What you should do - Reproduce the following data line for line, without changing anything.

Data extract -
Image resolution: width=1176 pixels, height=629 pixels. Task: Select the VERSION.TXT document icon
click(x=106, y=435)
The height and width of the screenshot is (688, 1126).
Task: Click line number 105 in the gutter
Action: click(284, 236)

Task result -
Image resolution: width=1176 pixels, height=629 pixels. Task: Select the VERSION.TXT document icon
click(x=106, y=435)
The height and width of the screenshot is (688, 1126).
Task: Click line number 105 in the gutter
Action: click(284, 236)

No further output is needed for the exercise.